Brian coming into my life helped cure me from my lying.  Even before we became a couple we were good friends, he held my feet to the fire and wouldn’t let me get away with even the smallest white lie.  I used to cheat on games all of the time.  I would manipulate and find any way I could to win.  I love games and am very competitive.  He wouldn’t play games with me.  He would walk away from the game and not play with me any more.  But he never walked away from me and never gave up on me. As our relationship grew, I didn’t want to lie to him, I didn’t want him to be mad at me.  I always wanted to be truthful with him.  And I realized winning fairly is a lot more fun than winning by cheating.

After we got married, and our life was in complete chaos, I became involved in an online relationship.  I’m very blessed that there weren’t online dating sites like there are today, otherwise I would have been in a lot of trouble.  In Mormonism, to be forgiven for adultery, you have to confess to your bishop, be excommunicated, go through a confession process, and then get re-baptized.  I’m not sure that I committed adultery according to Mormon standards.  But in God’s eyes and mine it was an affair, I became emotionally connected to a man I didn’t even know and had never even met.  The man I was having an emotional affair with lived in Canada.  If that man had lived closer, who knows how things would have turned out for Brian and I. This part of our lives was a very difficult chapter.  I struggled a lot with believing I deserved forgiveness for this from Brian and God. But God did forgive me, and so did Brian, not only was there forgiveness but through turning our lives to Christ, He made our marriage better than we could ever have imagined.  I still get giddy to see him after a long day of work, I love to hear him say my name, sometimes, his smile melts my heart, I feel like we’re still 2 teenagers madly in love (just a lot wiser).

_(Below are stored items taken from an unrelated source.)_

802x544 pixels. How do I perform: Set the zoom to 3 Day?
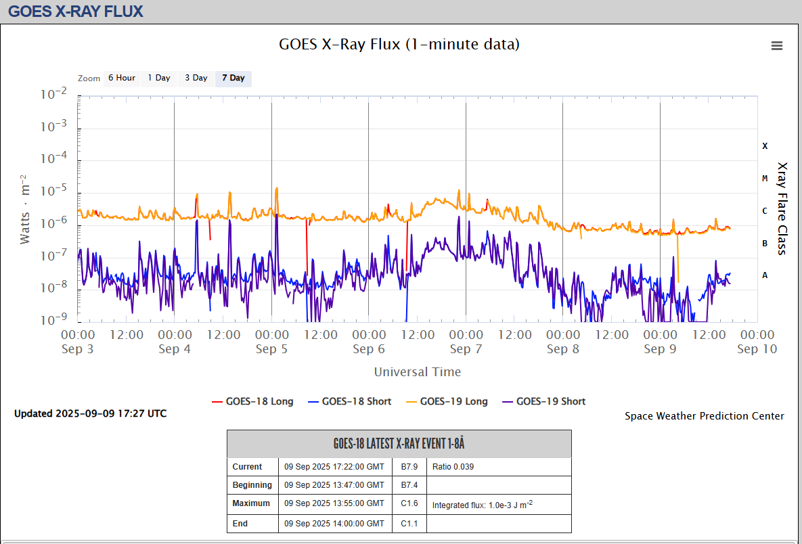[196, 78]
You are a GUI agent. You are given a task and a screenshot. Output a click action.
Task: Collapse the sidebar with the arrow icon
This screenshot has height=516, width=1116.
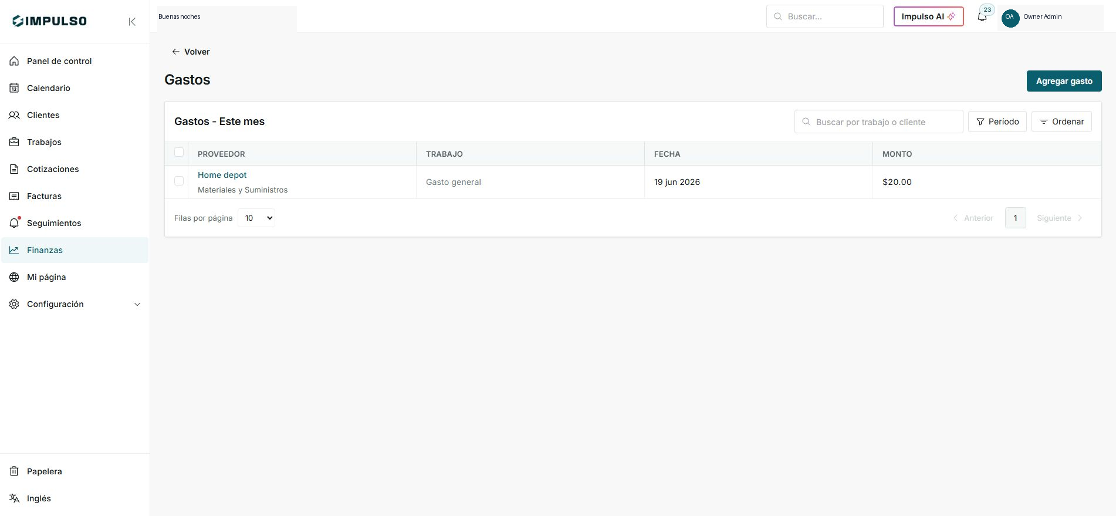tap(132, 22)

Giving my life to Christ was one of the hardest and easiest things I ever did.  It is hard to let God have control.  When I do, the weight of the world is off my shoulders.  Accepting that Christ died for my sins for the most part, is easy.  Knowing  He loves me and has a plan for me, is easy some days and hard some days.  But it is the most healing thing I’ve done.  In her book The Gifts of Imperfection Brene Brown writes, “Owning our story and loving ourselves through the process is the bravest thing we will ever do”.  I’m learning to own my story and, most days, I love myself.  It took time for me to accept and understand that God truly loves me and He really did forgive me of all  the things I have done.  I think the hardest thing was to forgive myself and move on.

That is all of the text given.